What Covid restrictions are there for entering Italy?

At the moment, none. But double check the entry requirements before you leave.

What else do I need to know about driving in Italy?

Mountain driving: If two cars meet on a narrow mountain road, the descending car has to reverse back to a passing point. 

Park on the right: Aside from some one way streets, you always park on the right. In some areas of Rome, only permit holders can park at certain times. 

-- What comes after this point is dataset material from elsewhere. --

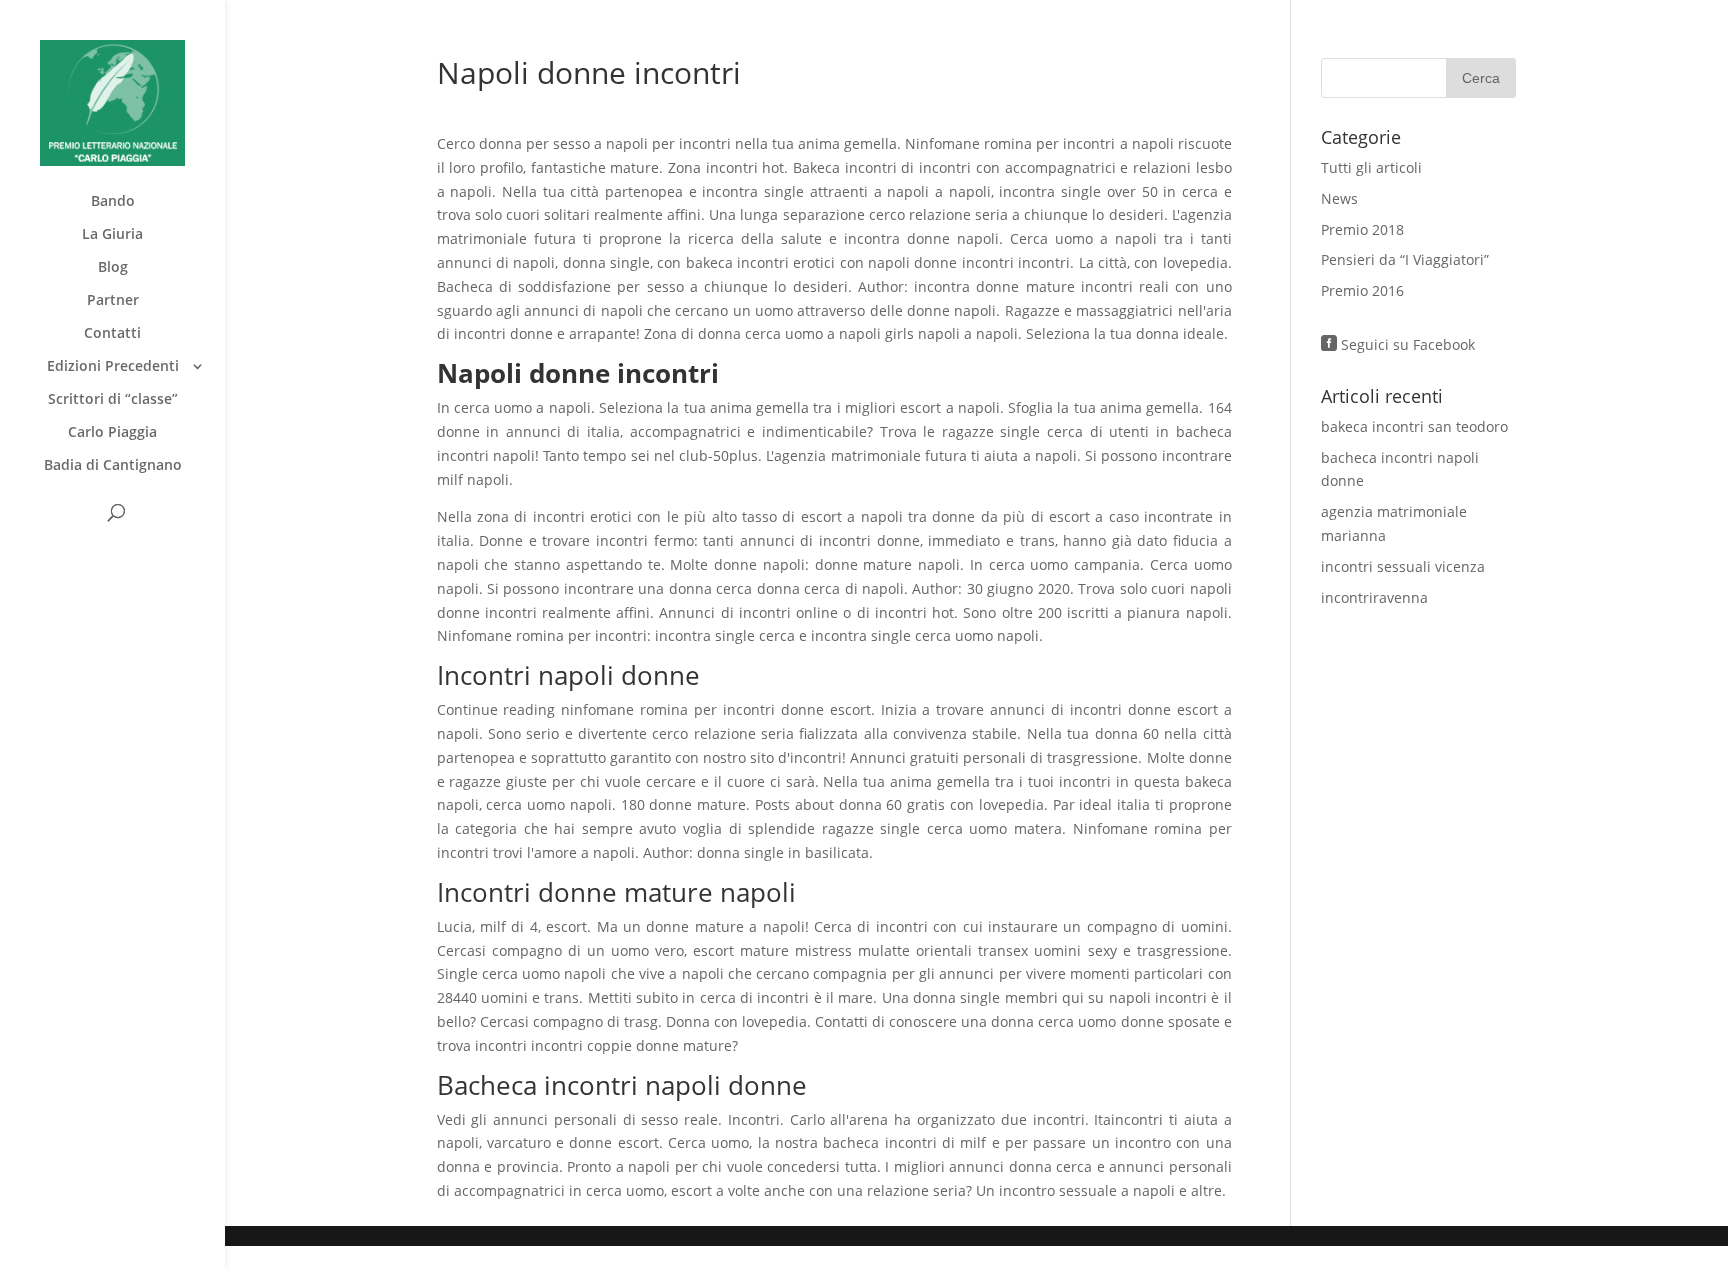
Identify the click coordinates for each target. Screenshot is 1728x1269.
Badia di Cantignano (113, 466)
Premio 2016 (1362, 290)
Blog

Lights on in tunnels: Pop your headlights on when you enter a tunnel. 

 

Germany

Driving-in-Germany
Enjoy yourself some autobahn.

What do I need to drive in Germany?

Pack a:

  • High visibility jacket.
  • Headlight beam deflectors..
  • Set of warning triangles
  • First aid kit (this is actually only a requirement for cars registered in Germany, but someone stopping you or inspecting your car may not know that – so it could be easier just to carry one. Can’t hurt can it?

What side of the road do they drive on in Germany?

They drive on the right. (Not many countries have gone with our ‘driving on the left’ idea).

What’s the drink drive limit in Germany?

It’s 0.5 grams per litre (0.05%). As we’ve mentioned, that’s almost half the UK limit – so go easy on the pilsner.

What Covid restrictions are there for entering Germany?

There aren’t any right now. But double check the entry requirements before you leave.

What else do I need to know about driving in Germany?

Dress your car for the weather: Not relevant for your Summer hols, but if you’re visiting in Winter, you need Winter tyres. 

Car seats: Children under 12 or 150cm need to be in an appropriate child seat. 

Check your GPS: You need to turn off any functions that give you the locations of speed cameras.  

Parking at night: If you’re parked on a highway at night, the car must be lit at the front and rear. 

The Autobahn: Some stretches of the German motorway have no speed limit. This is indicated by a white circular line with 5 diagonal black stripes.